Track/Decca
Produced by Jon Astley, Kit Lambert and the Who
Released: May 1970
TRACKLISTING
01 Young Man Blues
02 Substitute
03 Summertime Blues
04 Shakin’ All Over
05 My Generation
06 Magic Bus
The best live album ever recorded. Hands down. In the five years prior to Valentine’s Day 1970, the Who had gone from a pimply London mod band to authors of Tommy, the first ‘rock opera’. Tommy gave the Who a conceptual edge over their rival the Rolling Stones. But it also made them seem more than a little pseudo-intellectual.
Whether to counter the pretension of Tommy or just to get something into the market, the Who decided to make a live album. According to then-manager Kit Lambert, ‘In those days live albums were always Live at the Coliseum in Rome or Live at the Palladium or the Hollywood Bowl. I said, “live” isn’t really like that. Touring is much seedier. So why didn’t we think of Live at Grimsby or Live at Mud-on-Sea. I looked at the schedule and said, “You’re in Hull on Wednesday and Leeds on Thursday, so it’s going to be Live at Hull or Live at Leeds”. Things didn’t go too well at Hull, so it had to be Leeds.’
It may have been as prosaic as that but Live At Leeds – packaged like a bootleg – is the most profound conceptual statement the Who made – rock operas notwithstanding. The concert at Leeds went for much longer than the originally released vinyl album, with the band choosing to edit out the rock opera Tommy, the mini-opera ‘A Quick One’ and many of their great ’60s singles. The album’s track-listing would be bizarre if it wasn’t so exhilarating: what we have on side one is two covers about being an angry young man (‘Summertime Blues’, ‘Young Man Blues’), a version of the first British rock & roll song (Johnny Kidd’s ‘Shakin’ All Over’) and the Who’s best early single (‘Substitute’).
The Who were a band of four soloists: Roger Daltrey carried the songs, John Entwistle’s bass carried most of the riffs and the melodies, Townshend’s guitar ripped the songs to pieces and Keith Moon’s drums detonated explosions under everything.
Side two has a 15-minute version of the Who anthem ‘My Generation’. It starts off with a straight reading of the single and then goes off into an improvisation on the musical themes of Tommy. As John Wood in the New Yorker put it, ‘John Entwistle’s incessantly mobile bass was like someone running away from the scene of the crime, and Keith Moon’s drumming, in its inspired vandalism was the crime itself’.

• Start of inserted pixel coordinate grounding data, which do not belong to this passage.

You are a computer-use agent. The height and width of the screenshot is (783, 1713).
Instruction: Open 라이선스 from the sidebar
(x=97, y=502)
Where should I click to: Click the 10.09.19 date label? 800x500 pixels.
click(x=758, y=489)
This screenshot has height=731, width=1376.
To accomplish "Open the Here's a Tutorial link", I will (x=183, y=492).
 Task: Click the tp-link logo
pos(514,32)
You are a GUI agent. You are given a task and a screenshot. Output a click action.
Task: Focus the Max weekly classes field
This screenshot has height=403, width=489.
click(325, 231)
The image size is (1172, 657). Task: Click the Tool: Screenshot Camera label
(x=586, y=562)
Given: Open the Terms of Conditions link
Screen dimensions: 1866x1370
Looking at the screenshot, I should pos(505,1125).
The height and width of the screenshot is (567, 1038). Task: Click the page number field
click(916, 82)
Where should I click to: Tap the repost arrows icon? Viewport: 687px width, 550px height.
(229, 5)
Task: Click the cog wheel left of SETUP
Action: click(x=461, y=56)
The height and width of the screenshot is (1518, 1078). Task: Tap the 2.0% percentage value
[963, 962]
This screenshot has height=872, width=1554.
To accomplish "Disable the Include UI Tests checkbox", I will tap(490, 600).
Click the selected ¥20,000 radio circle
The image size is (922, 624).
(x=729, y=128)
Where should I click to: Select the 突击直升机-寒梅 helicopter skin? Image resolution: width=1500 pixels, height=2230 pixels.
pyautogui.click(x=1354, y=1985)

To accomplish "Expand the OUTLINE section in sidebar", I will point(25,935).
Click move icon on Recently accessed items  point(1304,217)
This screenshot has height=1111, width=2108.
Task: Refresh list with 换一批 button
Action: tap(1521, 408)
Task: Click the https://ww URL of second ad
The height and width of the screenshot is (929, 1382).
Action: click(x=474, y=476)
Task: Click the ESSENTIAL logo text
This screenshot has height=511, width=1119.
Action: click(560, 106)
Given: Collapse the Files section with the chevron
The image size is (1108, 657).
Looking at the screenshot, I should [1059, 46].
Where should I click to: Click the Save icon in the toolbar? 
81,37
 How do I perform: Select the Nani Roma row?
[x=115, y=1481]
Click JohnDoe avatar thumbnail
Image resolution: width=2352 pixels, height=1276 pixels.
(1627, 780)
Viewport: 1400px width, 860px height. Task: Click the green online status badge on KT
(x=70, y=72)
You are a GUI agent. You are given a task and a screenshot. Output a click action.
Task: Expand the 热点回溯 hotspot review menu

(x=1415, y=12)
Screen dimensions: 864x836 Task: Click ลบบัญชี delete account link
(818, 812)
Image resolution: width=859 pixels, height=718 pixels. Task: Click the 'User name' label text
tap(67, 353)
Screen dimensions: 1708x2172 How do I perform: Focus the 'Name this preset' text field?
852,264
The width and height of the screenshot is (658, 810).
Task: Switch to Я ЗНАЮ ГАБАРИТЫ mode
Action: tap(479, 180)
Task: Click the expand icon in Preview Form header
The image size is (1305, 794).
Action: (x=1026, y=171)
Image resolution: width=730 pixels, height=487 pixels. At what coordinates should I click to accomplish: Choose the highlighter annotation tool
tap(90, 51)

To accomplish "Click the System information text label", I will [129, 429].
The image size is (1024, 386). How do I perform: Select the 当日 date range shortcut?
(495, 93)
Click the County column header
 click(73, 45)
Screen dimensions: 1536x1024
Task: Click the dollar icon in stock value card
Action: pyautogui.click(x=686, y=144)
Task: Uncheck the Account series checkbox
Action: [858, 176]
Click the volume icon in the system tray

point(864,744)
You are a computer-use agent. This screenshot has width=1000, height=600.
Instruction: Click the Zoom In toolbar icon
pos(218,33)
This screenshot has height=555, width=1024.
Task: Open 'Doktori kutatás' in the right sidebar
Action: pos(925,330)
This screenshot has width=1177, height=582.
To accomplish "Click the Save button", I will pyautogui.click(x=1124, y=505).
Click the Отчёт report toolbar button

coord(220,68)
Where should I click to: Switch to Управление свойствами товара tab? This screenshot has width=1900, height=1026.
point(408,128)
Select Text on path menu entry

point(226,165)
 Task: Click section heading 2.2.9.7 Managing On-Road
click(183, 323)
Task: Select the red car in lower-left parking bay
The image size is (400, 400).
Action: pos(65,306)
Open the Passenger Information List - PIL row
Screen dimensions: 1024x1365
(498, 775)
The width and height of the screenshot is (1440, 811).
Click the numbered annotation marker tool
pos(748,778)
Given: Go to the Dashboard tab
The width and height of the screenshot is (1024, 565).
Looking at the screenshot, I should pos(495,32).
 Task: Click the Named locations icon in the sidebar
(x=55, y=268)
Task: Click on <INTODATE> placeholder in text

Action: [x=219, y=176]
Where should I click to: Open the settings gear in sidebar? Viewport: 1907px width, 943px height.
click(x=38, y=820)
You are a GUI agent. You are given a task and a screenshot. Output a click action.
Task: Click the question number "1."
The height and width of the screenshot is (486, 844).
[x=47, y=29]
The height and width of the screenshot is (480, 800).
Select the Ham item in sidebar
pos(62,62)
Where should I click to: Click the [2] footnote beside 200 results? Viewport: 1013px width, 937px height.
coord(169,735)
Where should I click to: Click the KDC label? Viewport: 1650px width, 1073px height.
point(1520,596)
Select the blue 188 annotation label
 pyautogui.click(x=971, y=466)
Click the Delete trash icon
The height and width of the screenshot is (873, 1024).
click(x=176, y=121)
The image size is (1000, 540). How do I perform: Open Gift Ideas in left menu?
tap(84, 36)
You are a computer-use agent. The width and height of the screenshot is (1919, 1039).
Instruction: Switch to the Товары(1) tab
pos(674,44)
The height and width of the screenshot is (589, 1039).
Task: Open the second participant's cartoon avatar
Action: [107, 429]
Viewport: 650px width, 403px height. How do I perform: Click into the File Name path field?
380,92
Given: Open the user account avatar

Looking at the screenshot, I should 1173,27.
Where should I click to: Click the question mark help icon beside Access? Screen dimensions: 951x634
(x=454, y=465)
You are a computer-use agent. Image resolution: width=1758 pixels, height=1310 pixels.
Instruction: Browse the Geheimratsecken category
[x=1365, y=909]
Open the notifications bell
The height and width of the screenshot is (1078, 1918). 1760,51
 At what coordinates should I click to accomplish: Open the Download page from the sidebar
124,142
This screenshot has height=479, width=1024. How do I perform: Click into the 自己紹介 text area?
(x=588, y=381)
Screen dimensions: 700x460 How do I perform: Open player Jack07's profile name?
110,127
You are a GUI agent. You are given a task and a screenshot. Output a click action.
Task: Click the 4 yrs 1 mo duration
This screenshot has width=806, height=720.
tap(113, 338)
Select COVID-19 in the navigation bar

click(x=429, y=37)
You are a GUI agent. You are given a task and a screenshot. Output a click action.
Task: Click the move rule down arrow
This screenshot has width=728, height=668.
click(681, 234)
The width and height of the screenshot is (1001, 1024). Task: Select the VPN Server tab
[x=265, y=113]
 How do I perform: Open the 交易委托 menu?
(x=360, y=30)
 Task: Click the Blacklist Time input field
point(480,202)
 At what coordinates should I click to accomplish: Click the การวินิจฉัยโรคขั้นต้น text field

Moon’s drumming is the key to the genius of the Who. As Wood said, ‘The first principle of Moon’s drumming is that drummers do not exist to keep the beat. He did keep the beat, and very well, but he did it by every method except the traditional one … he is in revolt against consistency. Moon’s drumming is about putting things in the wrong place: the appearance of astonishing disorder.’ The unpredictability of Moon’s drumming kept the music alive. He rode the kick drum, impatiently punching out accents to the beats and his cymbals were like a riot. With Moon in his prime the Who could never become rigid or rehearsed, every bar had to be discovered anew. The rhythm section in the Who was so forceful that it came on like a hurricane – completely unpredictable and violent. When the music goes quiet you know it’s only the calm before another blistering storm. ‘My Generation’ ebbs and flows with Townshend calming the waters and then waving the tsunami of Moon and Entwistle to overwhelm him. The melodies are almost simplistic but the sheer explosive weight of the Who as an entity is a wonder to behold. Wood’s description of Keith Moon perfectly sums up Live at Leeds: ‘Formally controlled and joyously messy. Propulsive but digressively self-interrupted, attired but disheveled, careful and lawless, right and wrong.’